Nous vous félicitons pour votre élection au Conseil fédéral et pour votre nouveau rôle à la tête du DDPS.

En tant que Groupe pour une Suisse sans armée, nous défendrons des positions différentes des vôtres dans les années à venir. Nous partageons toutefois le souci de la sécurité et de l’avenir de notre pays – conscients que les grandes menaces de notre époque sont supranationales et mondiales. Notre engagement et notre passion vont à la politique de paix de la Suisse, nous savons donc que votre future tâche ne sera pas seulement responsable, mais aussi variée.

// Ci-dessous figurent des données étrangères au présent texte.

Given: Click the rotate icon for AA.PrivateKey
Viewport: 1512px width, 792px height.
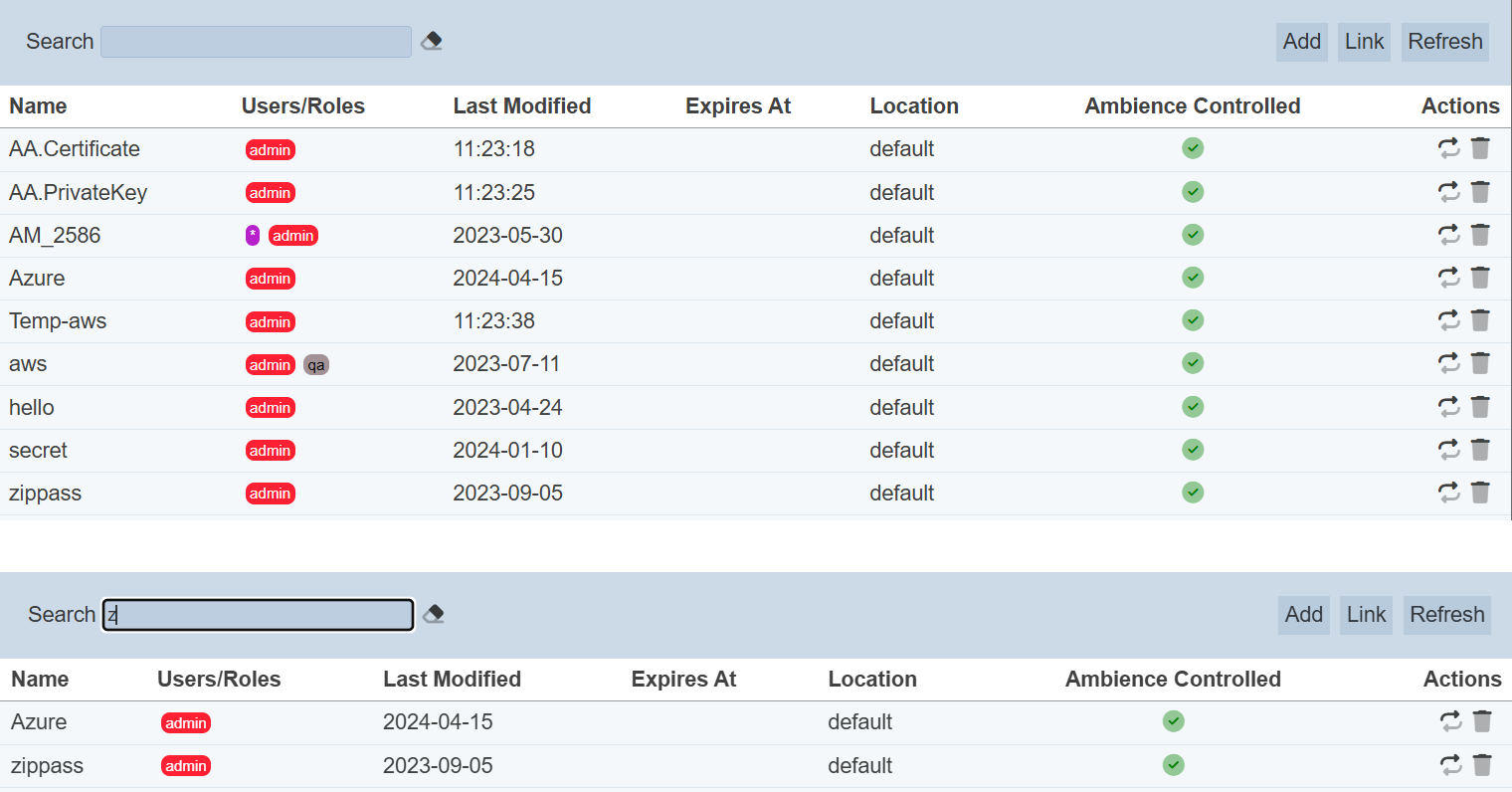Looking at the screenshot, I should pyautogui.click(x=1448, y=192).
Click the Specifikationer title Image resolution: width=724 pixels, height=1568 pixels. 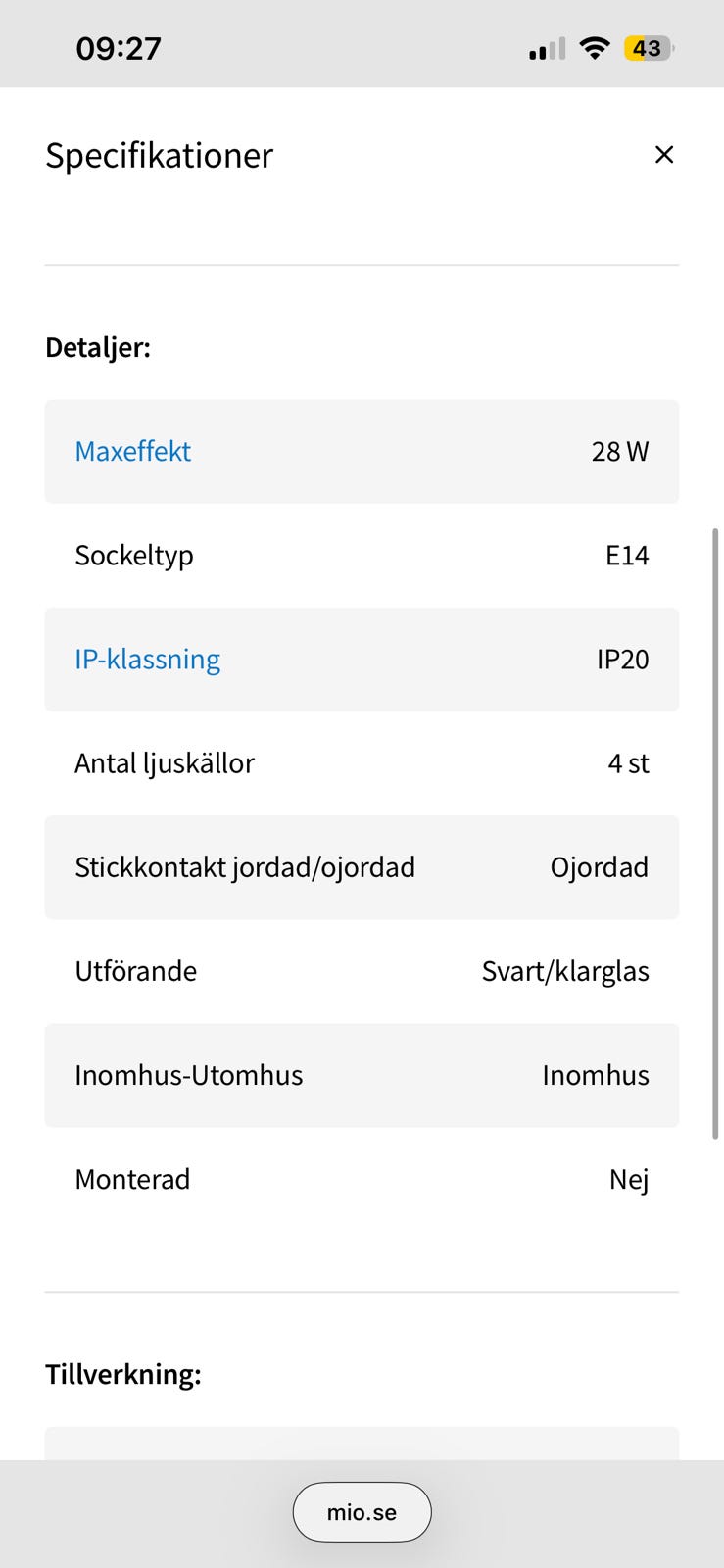160,155
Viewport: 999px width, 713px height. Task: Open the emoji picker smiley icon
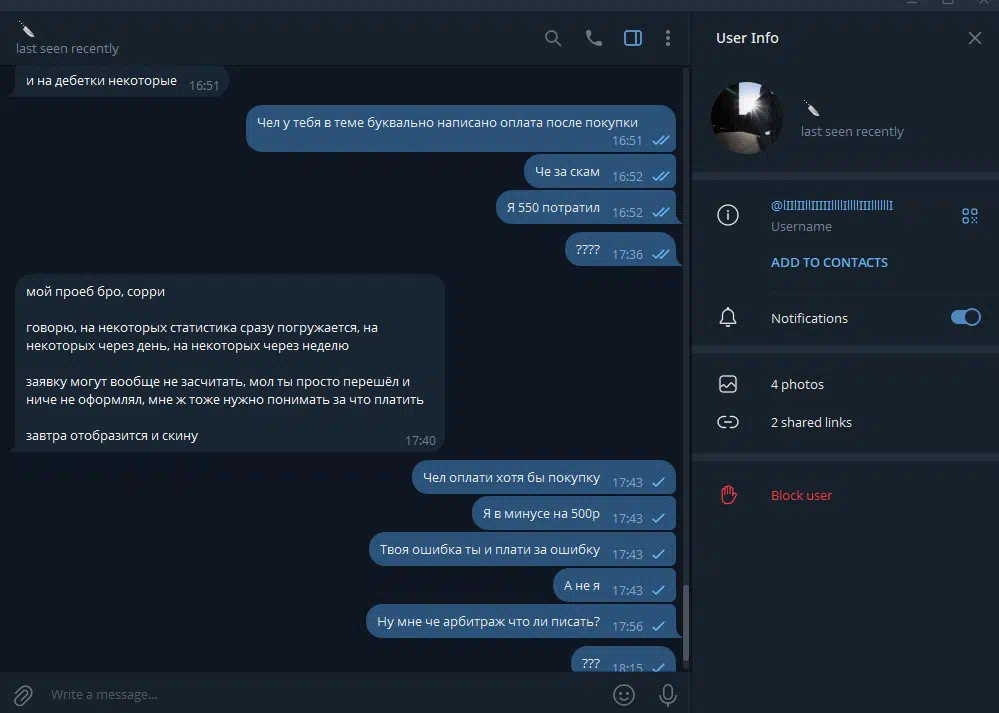[x=624, y=695]
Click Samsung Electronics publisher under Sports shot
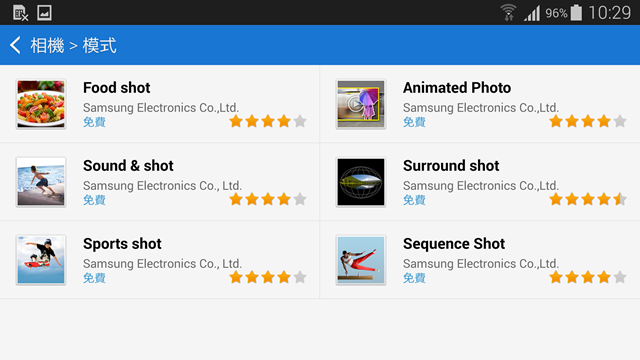 pyautogui.click(x=162, y=264)
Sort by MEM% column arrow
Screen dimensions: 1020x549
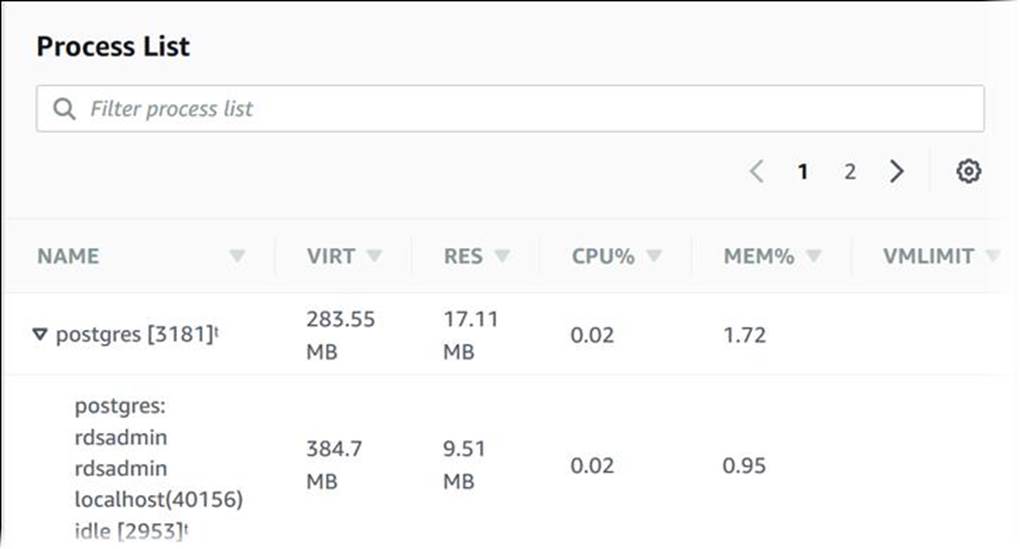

Nous nous permettons de vous faire part de quelques suggestions :

Notre plus grande préoccupation réside dans le fait qu’il n’y a guère de discussion sereine sur une analyse sobre des menaces, au-delà des celles purement militaires. Le débat sur la politique de sécurité n’a toujours pas intégré la menace existentielle que la crise climatique représente également pour notre pays.

Revenez sur la décision d’achat du F-35 et discutez avec vos homologues au Canada, en Finlande ou au Portugal. Ne remettez pas seulement en question le processus d’acquisition, mais aussi les exigences : Nous n’avons pas besoin d’un jet de combat. 

Nous sommes convaincus que la population a une appréciation différenciée des plans de réarmement de l’armée – nettement plus différenciée que le débat n’est souvent ressenti dans les médias.

Il vous appartient notamment de décider quelles décisions peuvent être soumises au vote du peuple.

Un ordre mondial fondé sur des règles est la pierre angulaire de notre sécurité en tant que petit État neutre. Aidez-nous à faire en sorte que la Suisse s’engage activement en faveur du renforcement des institutions de sécurité collective telles que l’ONU et de la mise en place d’une architecture de sécurité européenne.

Nous vous souhaitons un bon début de travail et nous réjouissons des futurs débats passionnants et équitables.

Votre GSsA

Remarque de la rédaction : le GSsA a fait parvenir une version plus détaillée de cette lettre au conseiller fédéral Pfister. À ce jour, une réponse est encore attendue.